Summary of the impact

The nanobiotechnology research group at the University of Kent (Bruce et al.) has pioneered the ability to control, manipulate and commercially process magnetite nanoparticles. Two spinout companies, EryDel and Dietheva have been formed, with a €6 million venture capital grant, as a direct result of the Kent-led research. EryDel (in collaboration with Philips Healthcare) are exploiting the materials worldwide for drug delivery (Erydex), with US and European approval for Orphan drug designation given in 2013 for genetic diseases, and Diatheva are marketing the technology for forensic diagnostic kits. The predicted five-year revenue is €35 million with a potential market of €17 billion.

Underpinning research

The underpinning research originated from an €11.5 million European Commission funded FP6 project called "NACBO" - Novel and Improved Nanomaterials, Chemistries and Apparatus for Nano-Biotechnology, which ran from 2004-2009. The integrated research project, part of the NMP (nanotechnology) thematic priority, was led by Prof Ian Bruce at the University of Kent and brought together six universities (Shanghai, Moscow, Urbino, Tel Aviv, Jerusalem and Kent), three Government agencies (Central Public Health Laboratory in the UK and Criminalpol and Istituto Zooprofilattico in Italy) and three companies (Phillips, Proligo and Savyon). The project designed, synthesized and characterized a broad range of biological and non-biological nanocomposite silica, magnetite and carbon materials and their hybrids.
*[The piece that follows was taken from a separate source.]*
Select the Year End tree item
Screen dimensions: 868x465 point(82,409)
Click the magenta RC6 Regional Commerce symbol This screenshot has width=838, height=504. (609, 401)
Robust scale-up methodologies were developed leading to commercially viable applications in drug delivery, molecular diagnostics and forensics.

Kent Research Focus

1. Understanding and controlling the variables involved in producing defined geometry, composite, silica-iron oxide (magnetite) nanoparticles of sizes between 10 to 100nm diameters (2, 4).
2. Understanding and controlling the variables involved in the surface modification of such materials with organosilanes and ligands that would render them useful and stable in biological and biomedical applications (1, 3, 5, 6).
3. Scale-up production of the resultant materials (once best variants had been selected and evaluated in desired applications) to a level and cost that would render them commercially viable.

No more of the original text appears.